Understanding the Metric
Interest coverage is calculated as:
Interest Coverage = EBIT / Interest ExpenseInterpretation:
- > 5.0: Strong - easily covers interest payments
- 2.5 - 5.0: Adequate - comfortable coverage
- 1.5 - 2.5: Weak - minimal cushion
- < 1.5: Distressed - may struggle to pay interest
Parameters
| Parameter | Description |
|---|---|
| Symbol | Stock ticker (e.g., AAPL, MSFT) |
| Year | Fiscal year or period code (lq, ly, lq-1, ly-1, lt, lt-1) |
| Quarter | Optional: 1, 2, 3, or 4 (default: 1) |
| TTM | Optional: "TTM" for trailing twelve months |
Risk Thresholds
| Ratio | Risk Level |
|---|---|
| > 10x | Very Low Risk |
| 5-10x | Low Risk |
| 2.5-5x | Moderate Risk |
| 1-2.5x | High Risk |
| < 1x | Distressed |
Examples
=hf_Interest_coverage_from_continuing_operations("AAPL", 2023, 4)=hf_Interest_coverage_from_continuing_operations("T", "ly")=hf_Interest_coverage_from_continuing_operations("MSFT", 2023, , "TTM")=hf_Interest_coverage_from_continuing_operations(A1, B1, C1)=hf_Interest_coverage_from_continuing_operations("VZ", "lq")When to Use
- Assessing debt serviceability
- Credit analysis and risk evaluation
- Comparing financial leverage across companies
- Evaluating bond/debt investment risk
- Monitoring covenant compliance
When NOT to Use
| Scenario | Use Instead |
|---|---|
| Need interest expense | hf_Interest_Expense() |
| Need debt-to-equity | Check leverage ratio functions |
| Company has no debt | Ratio will be infinite/N/A |
| Need cash-based coverage | Calculate from operating cash flow |
Common Issues & FAQ
Q: What if the ratio is negative?
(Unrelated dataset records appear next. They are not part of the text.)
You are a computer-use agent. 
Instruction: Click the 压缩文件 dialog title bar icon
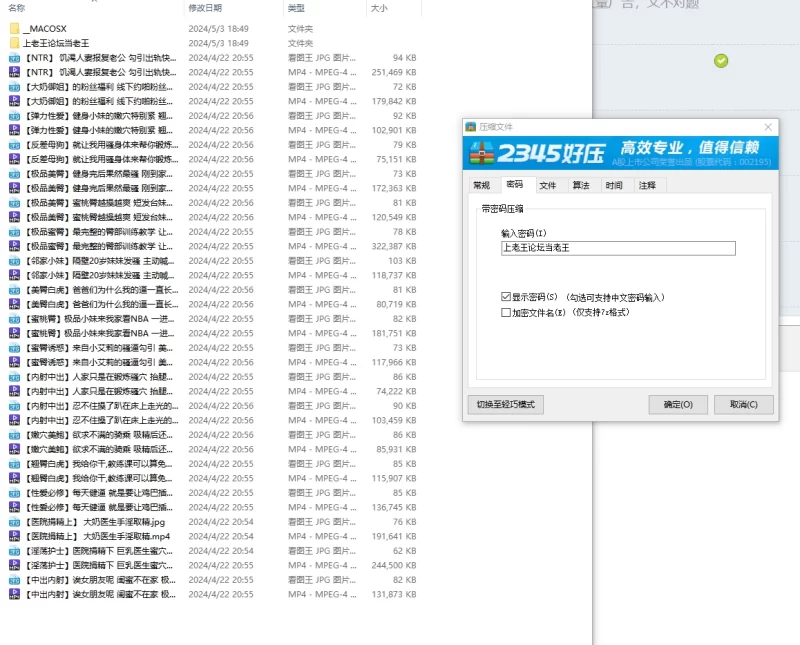click(471, 127)
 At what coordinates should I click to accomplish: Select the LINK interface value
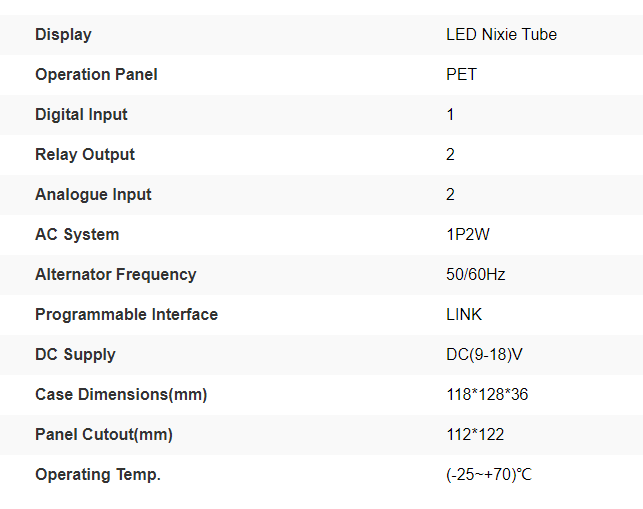(x=464, y=314)
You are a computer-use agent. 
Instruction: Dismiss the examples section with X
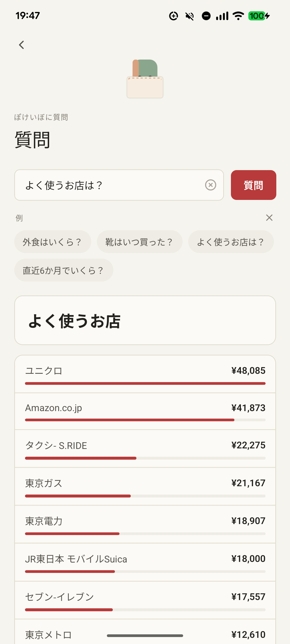pos(269,218)
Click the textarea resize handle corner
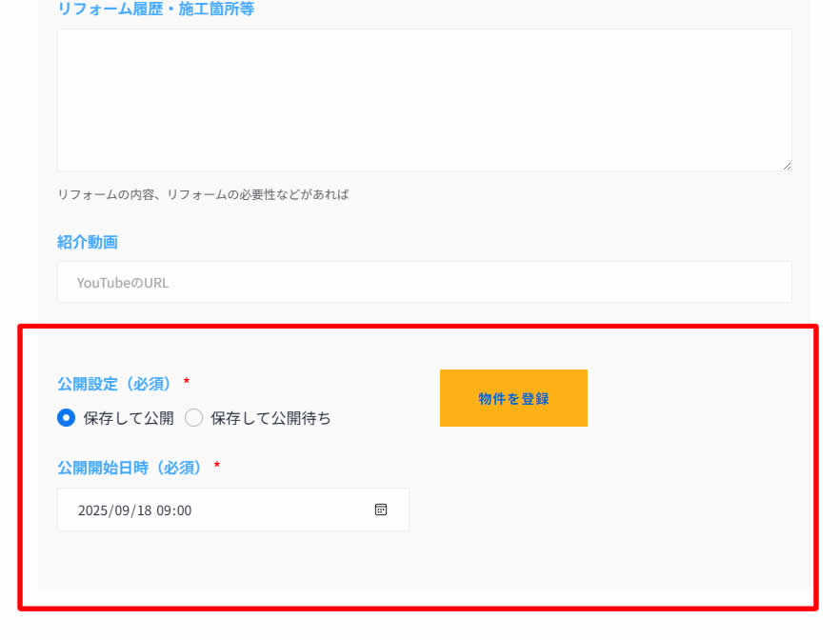Image resolution: width=840 pixels, height=640 pixels. [x=787, y=166]
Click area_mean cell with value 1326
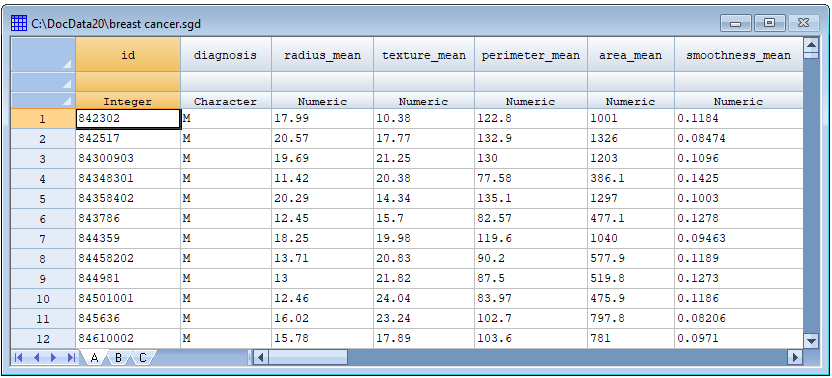 631,139
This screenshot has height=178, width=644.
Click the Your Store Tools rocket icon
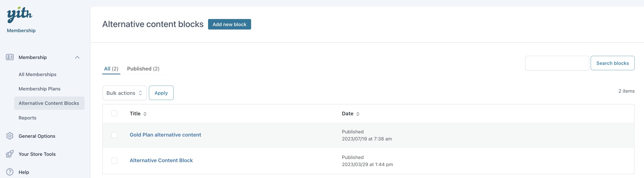click(x=10, y=154)
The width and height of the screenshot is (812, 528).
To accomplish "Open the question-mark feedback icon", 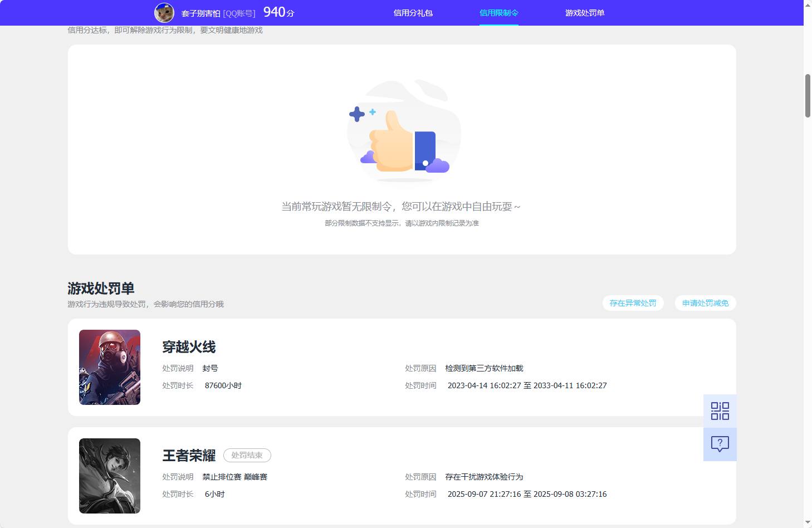I will [x=720, y=444].
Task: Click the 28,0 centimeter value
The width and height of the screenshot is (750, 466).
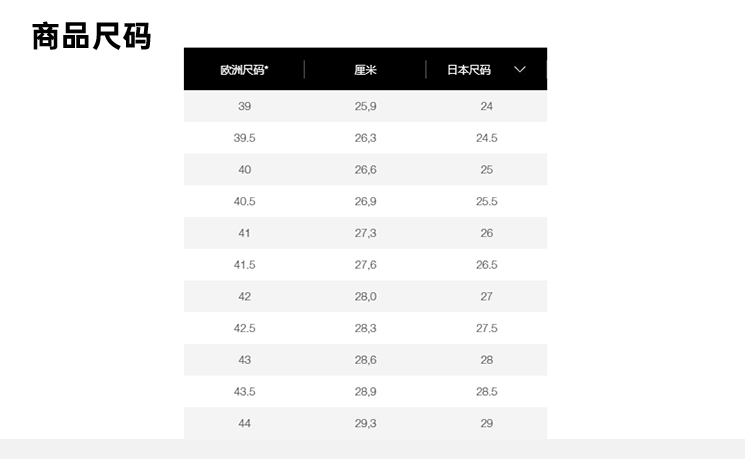Action: 365,297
A: A negative ratio occurs when EBIT is negative (operating loss). This is a serious concern as the company can't cover interest from operations.
Q: What's a good interest coverage ratio? A: Generally, > 3x is considered safe for investment-grade credit. Utilities and REITs may operate with lower ratios (2-3x) due to stable cash flows.
Q: Why does this differ from cash interest coverage? A: This uses EBIT (accrual accounting). Cash interest coverage uses operating cash flow, which may be higher or lower depending on non-cash charges and working capital changes.